Ritalin gegen ADHS – Fluch oder Segen? - Das Schweizer ElternMagazin Fritz+Fränzi

Ritalin gegen ADHS – Fluch oder Segen?

Lesedauer: 6 Minuten

Teil 6 der ADHS-Serie: Seit Jahren lesen wir Berichte über die stetig wachsende Zahl von Kindern, die das Medikament Ritalin einnehmen. Leiden heute tatsächlich mehr Jugendliche an ADHS? Oder werden einfach nur mehr Diagnosen gestellt? Eine Analyse.

Text: Peter Rüesch
Illustration: Partner & Partner

Das Phänomen des unruhigen Kindes ist nicht neu. Daran erinnert die Geschichte der Begriffe, welche das Phänomen beschreiben: Sie verläuft vom bekannten «Zappelphilipp» aus dem späten 19. Jahrhundert über das POS (Psycho-Organisches Syndrom) aus den 60er/70er-Jahren des 20. Jahrhundert zum heutigen Begriff ADHS.

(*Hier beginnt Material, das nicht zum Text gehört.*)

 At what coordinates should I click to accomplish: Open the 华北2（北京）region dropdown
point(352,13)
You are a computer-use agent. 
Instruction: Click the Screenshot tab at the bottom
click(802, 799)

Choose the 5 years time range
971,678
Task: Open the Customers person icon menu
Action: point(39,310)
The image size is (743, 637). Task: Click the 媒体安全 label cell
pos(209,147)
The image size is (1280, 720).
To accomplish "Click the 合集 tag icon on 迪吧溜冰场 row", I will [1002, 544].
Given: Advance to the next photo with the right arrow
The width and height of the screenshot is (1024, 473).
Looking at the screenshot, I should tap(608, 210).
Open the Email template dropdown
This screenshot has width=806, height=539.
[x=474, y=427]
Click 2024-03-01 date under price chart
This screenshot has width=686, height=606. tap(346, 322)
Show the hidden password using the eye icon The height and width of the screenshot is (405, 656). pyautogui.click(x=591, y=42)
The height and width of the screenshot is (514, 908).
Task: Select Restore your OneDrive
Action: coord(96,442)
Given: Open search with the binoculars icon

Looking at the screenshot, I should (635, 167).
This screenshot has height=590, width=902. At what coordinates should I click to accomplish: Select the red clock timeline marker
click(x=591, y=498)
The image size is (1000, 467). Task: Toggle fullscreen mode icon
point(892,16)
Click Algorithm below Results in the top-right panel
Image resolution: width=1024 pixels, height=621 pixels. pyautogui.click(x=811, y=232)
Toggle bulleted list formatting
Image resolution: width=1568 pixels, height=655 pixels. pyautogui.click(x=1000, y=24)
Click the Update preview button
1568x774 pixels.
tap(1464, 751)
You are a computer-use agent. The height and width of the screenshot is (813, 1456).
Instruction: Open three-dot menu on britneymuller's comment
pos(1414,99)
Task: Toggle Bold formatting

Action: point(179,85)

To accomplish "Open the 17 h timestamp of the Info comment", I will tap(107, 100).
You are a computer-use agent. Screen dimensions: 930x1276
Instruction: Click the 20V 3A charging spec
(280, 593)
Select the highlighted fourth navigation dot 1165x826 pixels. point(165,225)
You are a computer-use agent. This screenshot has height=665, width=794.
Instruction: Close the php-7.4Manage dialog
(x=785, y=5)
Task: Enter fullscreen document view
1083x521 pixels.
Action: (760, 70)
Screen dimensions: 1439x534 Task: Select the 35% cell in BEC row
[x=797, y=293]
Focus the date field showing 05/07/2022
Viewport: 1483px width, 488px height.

Es wird immer das gleiche Phänomen beschrieben, aber jeweils unterschiedlich erklärt und behandelt. Neu ist der verbreitete Einsatz von Medikamenten, von sogenannten Methylphenidaten (MPH, z. B. Ritalin) zur Behandlung der Zappeligkeit. Aber selbst diese Entwicklung ist in die Jahre gekommen: Die medikamentöse Behandlung von ADHS erlebte ihren ersten Boom bereits in den 1980er-Jahren in den USA und erreichte Europa wenig später.